I'm using an Nvidia/Cuda container to host my Django website. It's a new deployment of an old website that used to utilize CPU scored models. The rationale for using the Nivida/Cuda docker is to accelerate scoring speed when requesting an analysis through the Django interface.
The difficulty I am running into is that my docker-compose build is generating GPU memory errors. I hadn't anticipated that Celery / Django would load the models directly into the GPU in advance of an actual scoring call, and that this process would consume so much space. Accordingly, the GPU memory is quickly consumed and my website is not launching appropriately.
My question is whether there are ways that I could manage the GPU memory more effectively. Presently, I am loading the Tensorflow models in my Django settings.py invocation. Since I am using Celery, it is effectively doubling the GPU memory demand. At runtime, most models (but not all) are using Celery-based scoring mechanisms.

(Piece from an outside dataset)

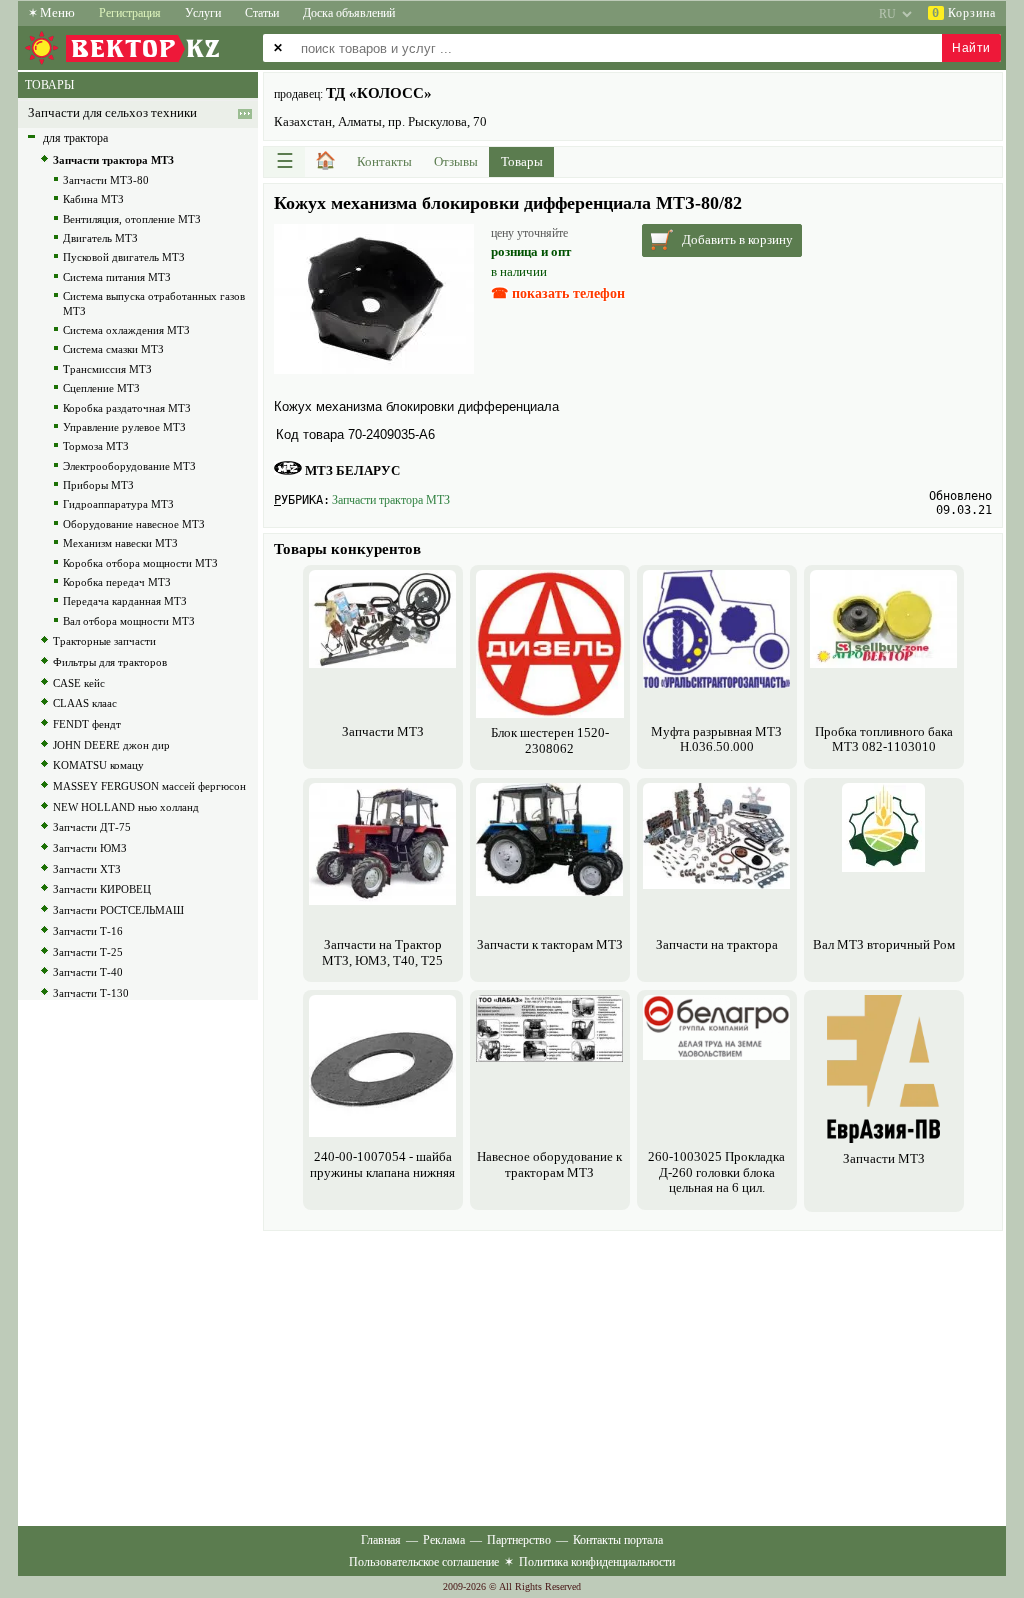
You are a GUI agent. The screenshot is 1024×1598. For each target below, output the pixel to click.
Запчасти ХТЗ (87, 869)
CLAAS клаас (85, 703)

Some options I am considering:
- Ways to eliminate non-scoring components of the Tensorflow model that take up unnecessary space;
- Passing an environment variable to identify Celery vs Django to conditionally load models;
- Limiting my Tensorflow model complexity to reduce size;
- Reducing Celery concurrency (was 10; now set to 1) to limit duplication in GPU memory.
Any other possibilities that others have used?